By all accounts, endurance coach and sports nutritionist Ben Greenfield walks the walk. The 9:36 Ironman—and often-shirtless purveyor of endurance training and nutritional information—is also an astonishingly fruitful producer of content. He has published 23 books in addition to his countless articles, blogs, podcasts, and videos that hit the Internet on a daily basis.

Greenfield is married with kids. He’s also on a travel circuit that would destroy Marco Polo. As a self-experimenter, Greenfield is systematically taking the newest supplements, collecting his own poo samples, and getting muscle biopsies—so you don’t have to.
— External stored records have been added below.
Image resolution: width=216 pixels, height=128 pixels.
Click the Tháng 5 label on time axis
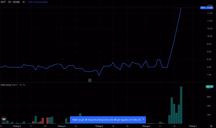click(x=99, y=126)
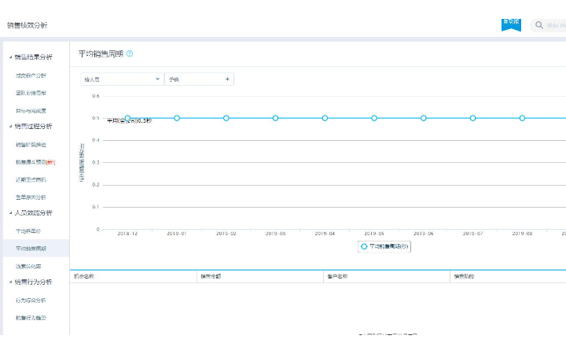Screen dimensions: 566x354
Task: Open 平均客单价 in the sidebar
Action: point(28,231)
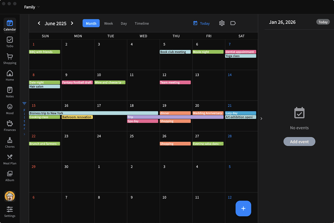The height and width of the screenshot is (223, 334).
Task: Click the Today button in the calendar toolbar
Action: tap(201, 23)
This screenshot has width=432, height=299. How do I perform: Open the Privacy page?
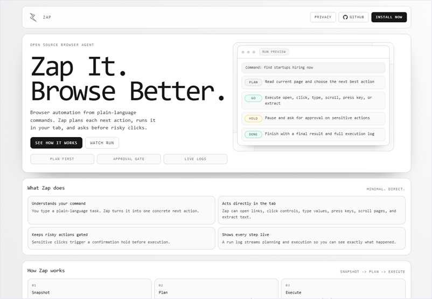tap(323, 17)
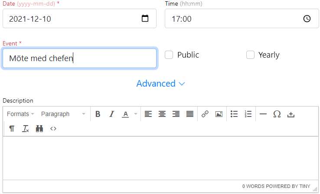The height and width of the screenshot is (194, 320).
Task: View source code of description
Action: click(x=53, y=129)
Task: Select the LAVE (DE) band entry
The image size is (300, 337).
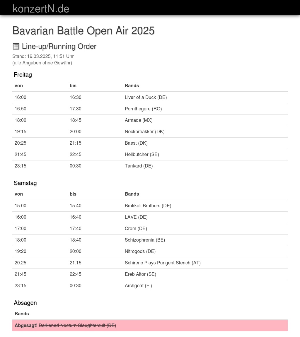Action: [136, 217]
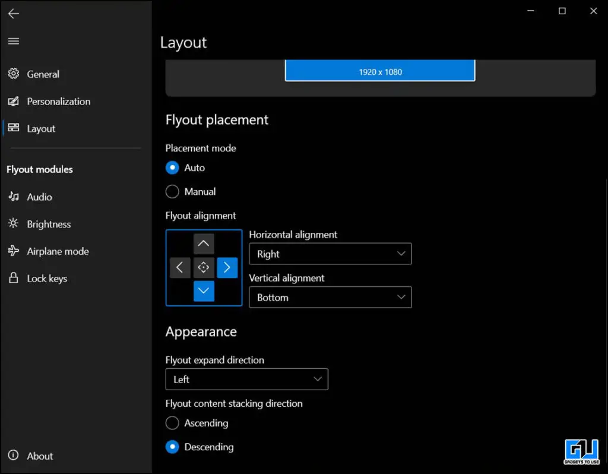Open the Vertical alignment dropdown
Viewport: 608px width, 474px height.
[330, 297]
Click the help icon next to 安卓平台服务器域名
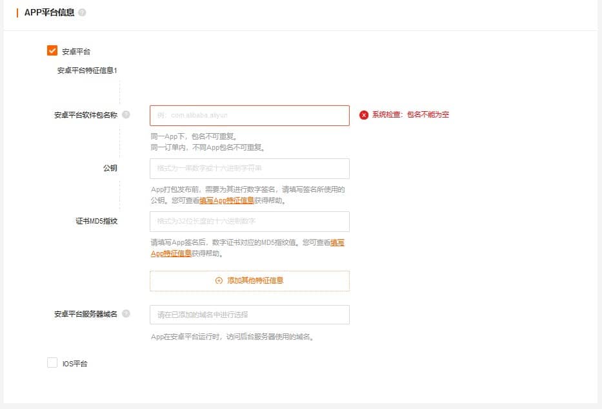Screen dimensions: 602x409 click(126, 313)
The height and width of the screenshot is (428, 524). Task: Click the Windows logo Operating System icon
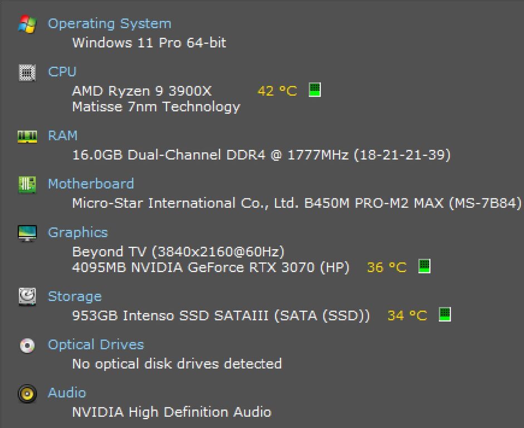coord(27,24)
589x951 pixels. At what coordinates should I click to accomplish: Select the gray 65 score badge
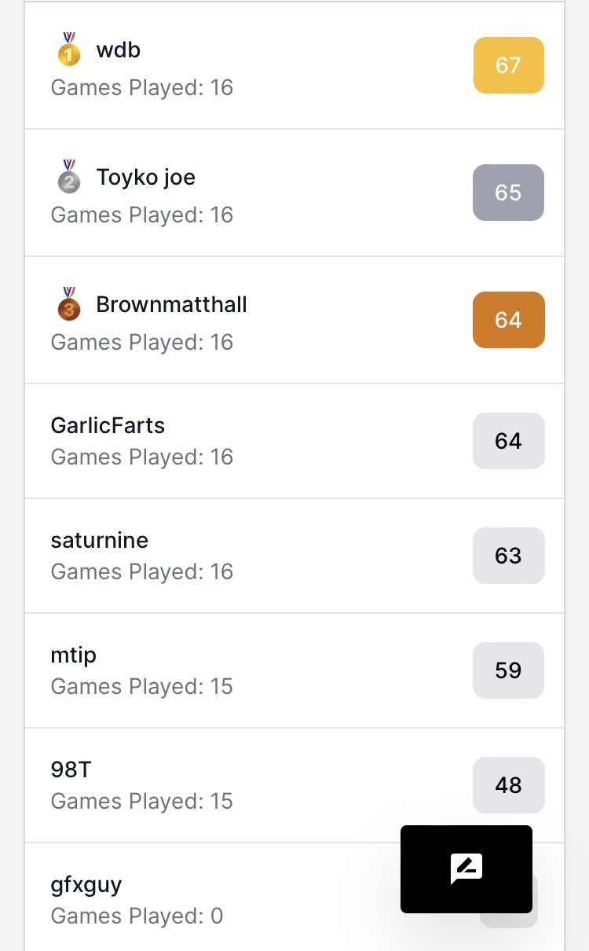(x=509, y=193)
In his latest book, Beyond Training: Mastering Endurance, Health, and Life, Greenfield offers up his hard-earned knowledge. Outside caught up with Greenfield at his home in Spokane, Washington, to see how he manages it all.

OUTSIDE: What led you to write Beyond Training?
GREENFIELD: Initially I wanted to write the book for the folks I coach and work with. These are people whose exercise a lot and are doing big things, like adventure races, Ironman competitions, and ultramarathons. Then I realized the sleep issues, mental fog, low libido, and lethargy of these ultra-athletes were also being experienced by CrossFitters and people working out for 45 minutes a day. People who weren’t doing the ultra-crazy stuff. I ultimately wrote it for exercise enthusiasts or people who are past the couch-potato phase—people who have taken that next step.

You use yourself as a test dummy for everything. How do you keep track of it all?
GREENFIELD: Yeah, I’ll generally try anything. Any supplement, biohack, or self-experiment. Using myself as an n=1 for digestion, fat loss, and strength has given me insight you can’t get from just reading the research. As for the practical, I generally do one supplement at a time. Then, I track relevant metrics, including my nervous system, on a daily basis.

How do you deal with the contradictory nature of health and nutrition research?
GREENFIELD: If you really pay attention, it doesn’t contradict itself. You just can’t rely on the media to explain it properly. You have to take what they say with a grain of salt, because they will get it wrong. Look into the research yourself, don’t just read the headlines.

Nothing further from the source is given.